At night, I lie awake. Surely: somewhere in this world, in some forgotten language, there must be a word that means both beautiful and terrible, side by side. I cannot reach for a pencil or the light, for we are big spoon and little spoon - too tender to disrupt.
I know that outside, life is burgeoning: nectar drenched and pollen dusted.
Some weeks ago, alone here in this house, I read a book so terrible and beautiful that sometimes I had to get up and pace in between paragraphs.

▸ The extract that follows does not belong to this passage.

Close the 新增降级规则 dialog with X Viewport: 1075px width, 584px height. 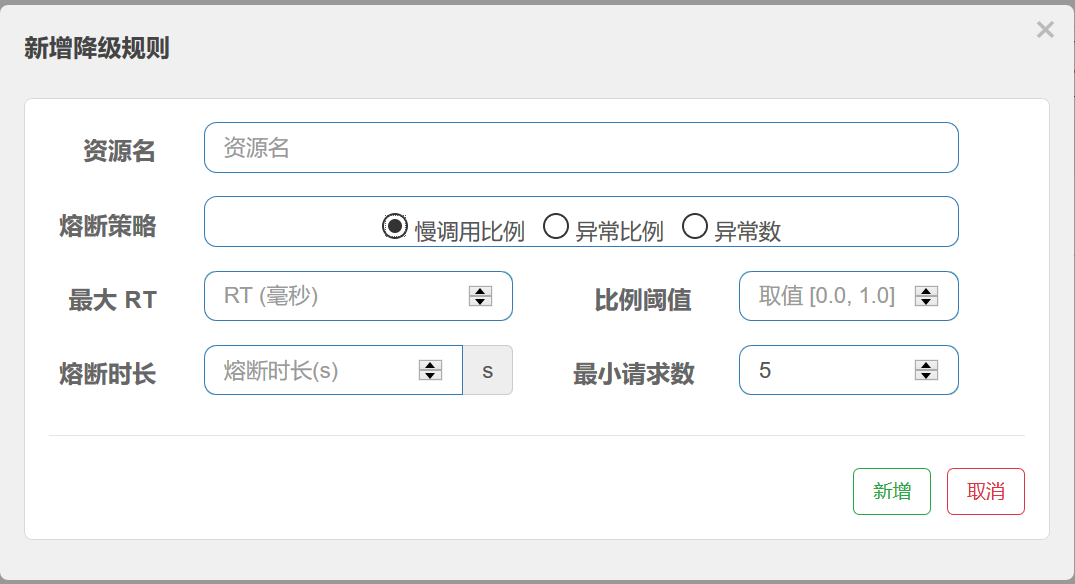(1044, 29)
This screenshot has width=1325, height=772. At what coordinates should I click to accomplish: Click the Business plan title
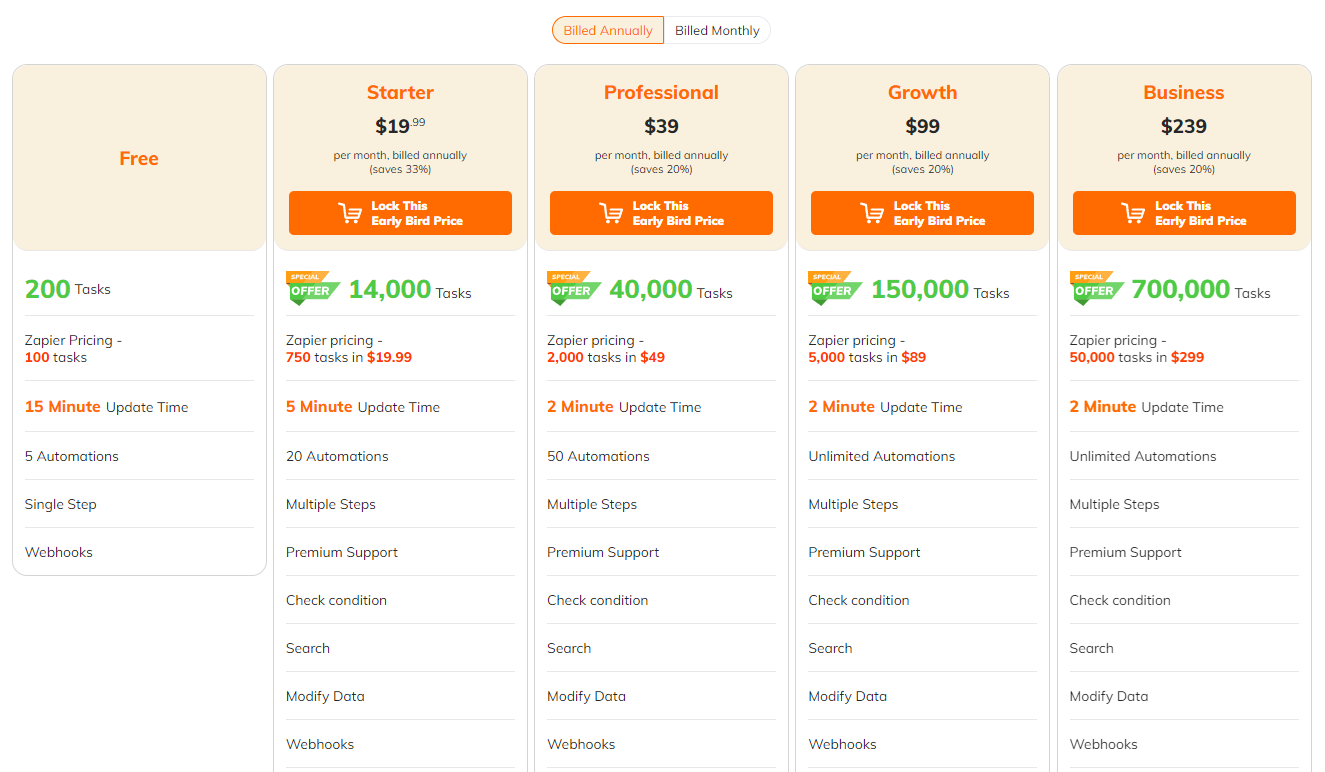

There is no neatness in any life - great or small. It is only an illusion men foolishly pursue. The face at the door is just that - the face at the door. All lived lives are a mess. The neatness in my life had begun to crumble some time before, but now it disintegrated completely as I vanished into a world of endlessly opening doors, teasing riddles and lives without boundaries. For the first time I began to understand how shallow neatness is.
How cramping, how limiting.
For the first time I understood neat lives are comatose lives.
Soon the greatest neatness of my life began to diffuse.
Even now, so many years later, I find it difficult to fully understand how it happened so quickly, but each word written in those notebooks became like a stitch pulled out from our relationship. I read and read and read - every spare moment of my day and night - and the stitches snapped loose one by one.
I fell into those books like a frog into a well.
- Tarun J. Tejpal. The Alchemy of Desire.
Beautiful and terrible.
A man sits at a table in Gugulethu and with a knife and a fork eats the heart of his girlfriend's lover. A woman's eyes are gouged out for the sake of a cellphone. Someone who has less than me offers me something: here, you have this. Torn apart and stitched back together again. Love has tides that ebb and flow.